The maturation of the container ecosystem coincides with the emergence of Kubernetes as a de-facto orchestrator to launch a container application. This new declarative design and eternal workload pave the way for the detection operating model and a completely new response. You can get more information about kubernetes storage solution via https://kubevious.io/blog/post/comparing-top-storage-solutions-for-kubernetes/.
Kubernetes storage solution increases and improves traditional detection approaches such as anomalous detection. In Kubernetes, the detection of anomalies consists of monitoring the normal behavior of the application to study the general behavior of the application, set the basis for the activities obtained from the information obtained during the training phase, and then use the basis to measure future events, including reading and writing files, and the execution process.

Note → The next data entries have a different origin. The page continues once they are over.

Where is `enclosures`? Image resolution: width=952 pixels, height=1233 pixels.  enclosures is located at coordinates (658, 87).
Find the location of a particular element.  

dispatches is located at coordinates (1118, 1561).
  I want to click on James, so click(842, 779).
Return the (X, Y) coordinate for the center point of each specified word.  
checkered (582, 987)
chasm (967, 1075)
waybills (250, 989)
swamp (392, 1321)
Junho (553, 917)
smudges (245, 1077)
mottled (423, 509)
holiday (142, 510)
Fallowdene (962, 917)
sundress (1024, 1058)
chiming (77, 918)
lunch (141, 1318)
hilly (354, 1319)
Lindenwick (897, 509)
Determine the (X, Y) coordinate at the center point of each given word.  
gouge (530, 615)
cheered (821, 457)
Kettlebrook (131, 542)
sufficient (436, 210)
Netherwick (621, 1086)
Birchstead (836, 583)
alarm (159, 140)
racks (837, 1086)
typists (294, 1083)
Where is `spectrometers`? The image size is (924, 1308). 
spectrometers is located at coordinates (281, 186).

Anything that is significantly beyond normal limits is considered abnormal and must be investigated. Kubernetes and containers offer developers and operators unique ways to explicitly state the environment where their application has to run.
In traditional VM infrastructure, it is difficult to effectively determine application activities. Or, users can use one application container to define a series of minimum permits and use Kubernetes to provide general abstractions about service interactions.
These careful controls can increase the detection of anomalies by determining what behavior is dangerous or harmless and highlights activities that violate consumer guidelines. As a result, the application attack area is much smaller, so the less likely that criminals will build themselves into infrastructure.